YOUR GOAL:
Restate, in full and unchanged, the entries that follow, but not their pictures.

● ● ● ● ●

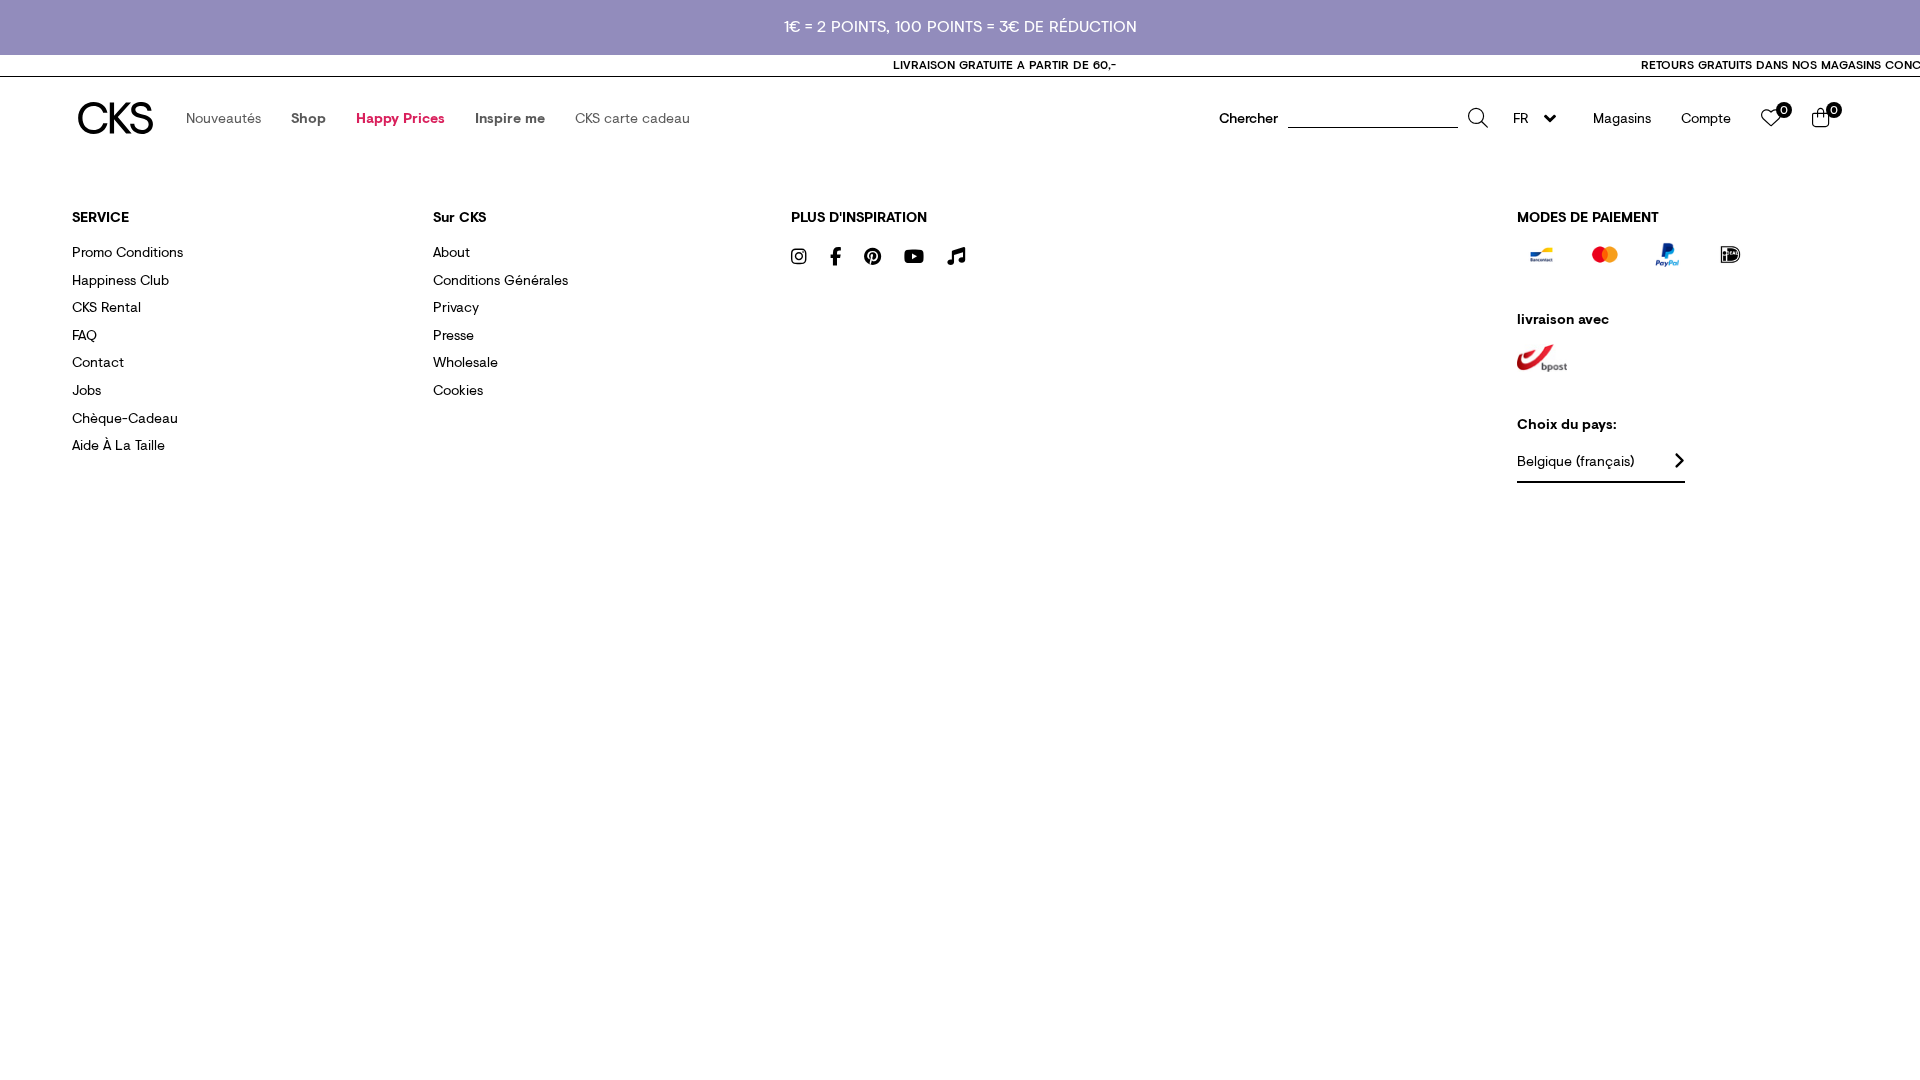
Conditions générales (500, 279)
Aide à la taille (118, 444)
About (451, 251)
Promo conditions (127, 251)
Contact (98, 361)
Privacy (456, 306)
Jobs (86, 389)
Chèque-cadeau (125, 417)
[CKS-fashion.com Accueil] (115, 118)
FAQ (84, 334)
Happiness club (120, 279)
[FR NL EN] (1540, 118)
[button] (223, 118)
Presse (453, 334)
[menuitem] (223, 118)
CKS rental (106, 306)
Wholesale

● ● ● ● ●

ANSWER SPACE:
Conditions générales (500, 279)
Aide à la taille (118, 444)
About (451, 251)
Promo conditions (127, 251)
Contact (98, 361)
Privacy (456, 306)
Jobs (86, 389)
Chèque-cadeau (125, 417)
[CKS-fashion.com Accueil] (115, 118)
FAQ (84, 334)
Happiness club (120, 279)
[FR NL EN] (1540, 118)
[button] (223, 118)
Presse (453, 334)
[menuitem] (223, 118)
CKS rental (106, 306)
Wholesale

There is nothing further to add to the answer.